You could be right, but I'm still expecting an Obama win. Americans rarely fire one political party after only one term in office, just like they rarely give the same party more than 2 terms in office- at least in the modern era.

The two exceptions are Jimmy Carter losing in 1980, although I argue that the entire Carter presidency was based on a fleeting backlash. GOP dominance on the White House was still in place, so it was hard for him to keep a winning coalition.

And then of course, George Bush beat Dukakis in 1988, but people forget that originally voters were ready for change and Dukakis was leading in the polls significantly. Dukakis and voters were sideswiped by one of the most unprecedented smear campaigns in modern history. So his presidency was kind of an aberration as well. To me, this explains why his approval ratings were so pitifully low, even amidst a mild recession that was beginning to subside by late 1992.

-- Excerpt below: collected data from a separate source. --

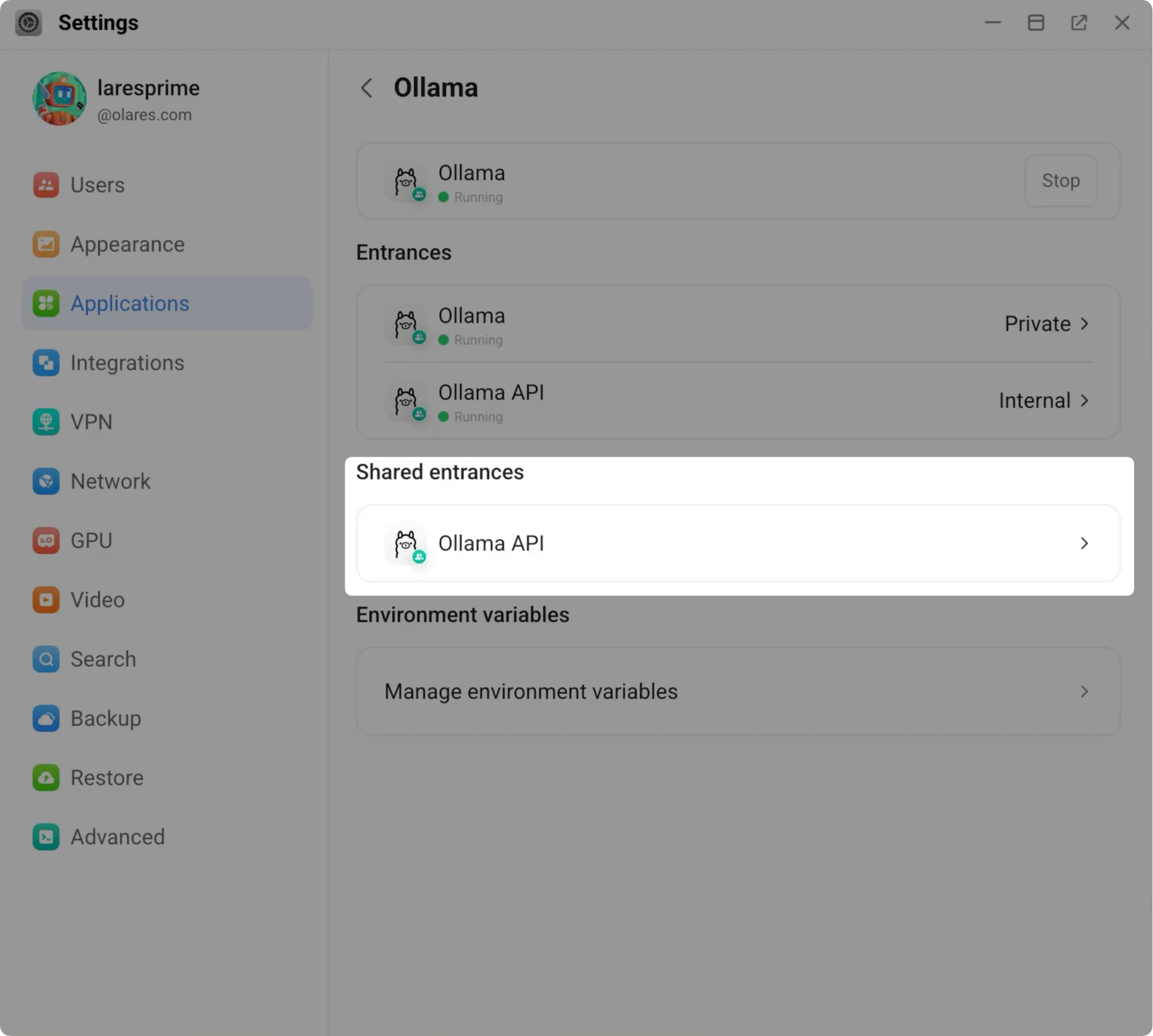Expand Manage environment variables arrow
This screenshot has width=1153, height=1036.
1084,691
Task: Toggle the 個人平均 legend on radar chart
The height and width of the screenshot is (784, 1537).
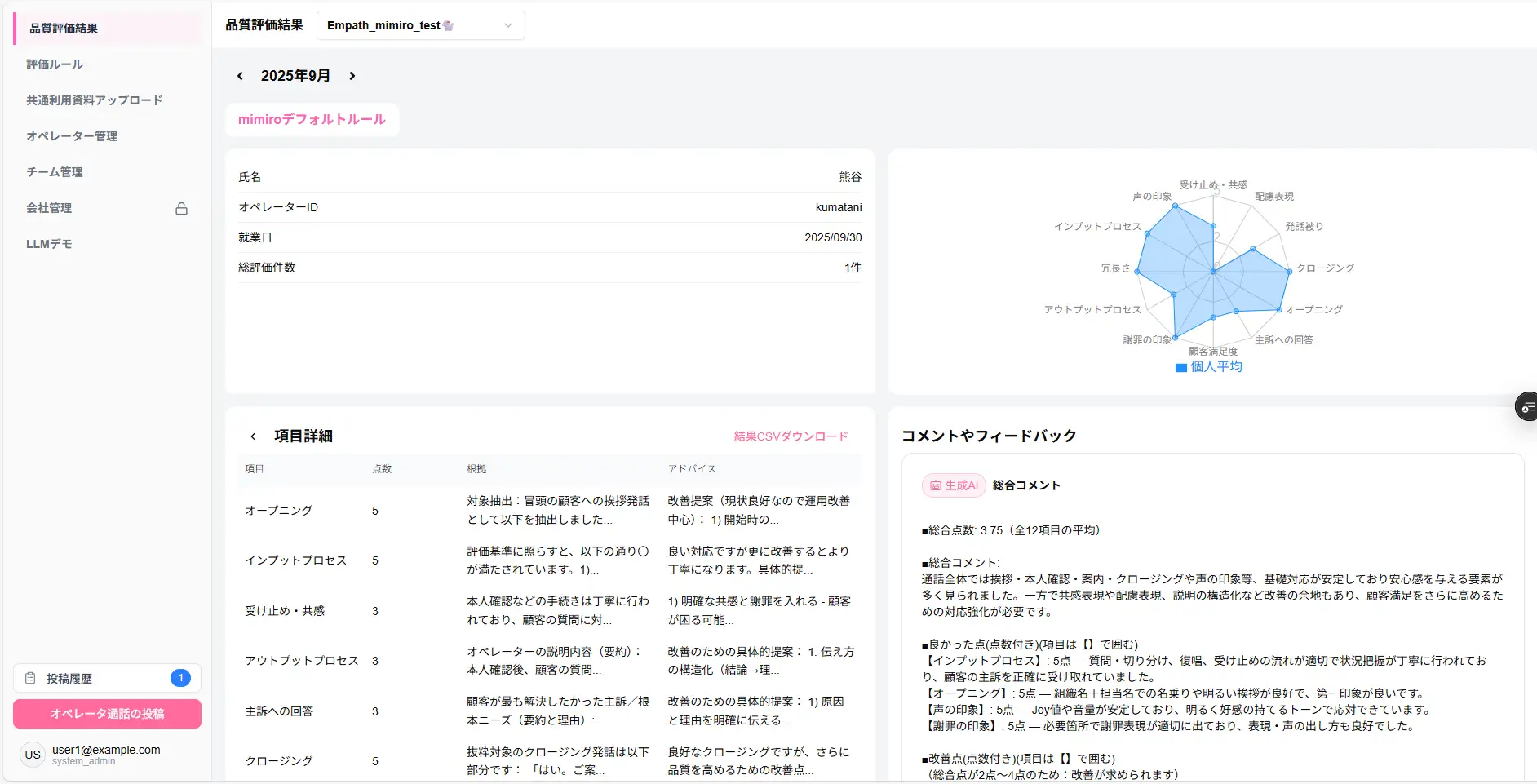Action: 1209,367
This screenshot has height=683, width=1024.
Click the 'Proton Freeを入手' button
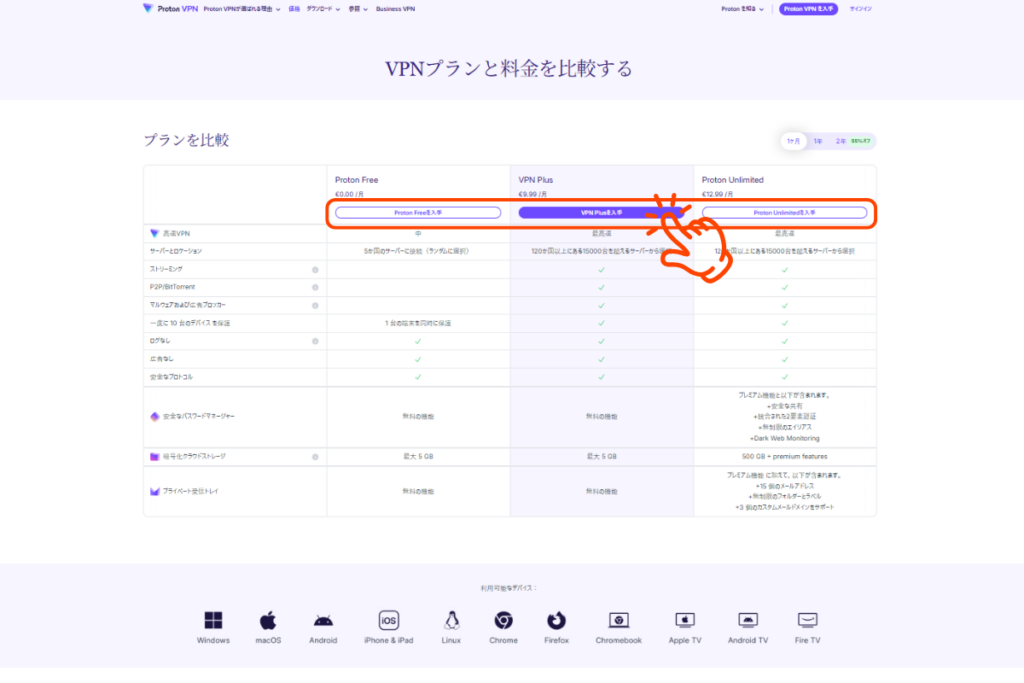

So yes, Obama could lose this year. But it will take something terrible, like a double dip recession or a massive scandal in his administration. And Romney will have to really start looking great to the voters. But barring all of these possibilities, I think things are set up for an Obama win, just like they were set up for a Bush win in 2004.

I think Romney is much maligned, he has done a lot of good.

But anyway, at the moment I would agree with your analysis. I think he and the Democrats almost have a lock on the Presidency. With solid support from the North-East and West Coast, plus Hawaii and Illinois I think the Republicans will have a hard time winning the Presidency.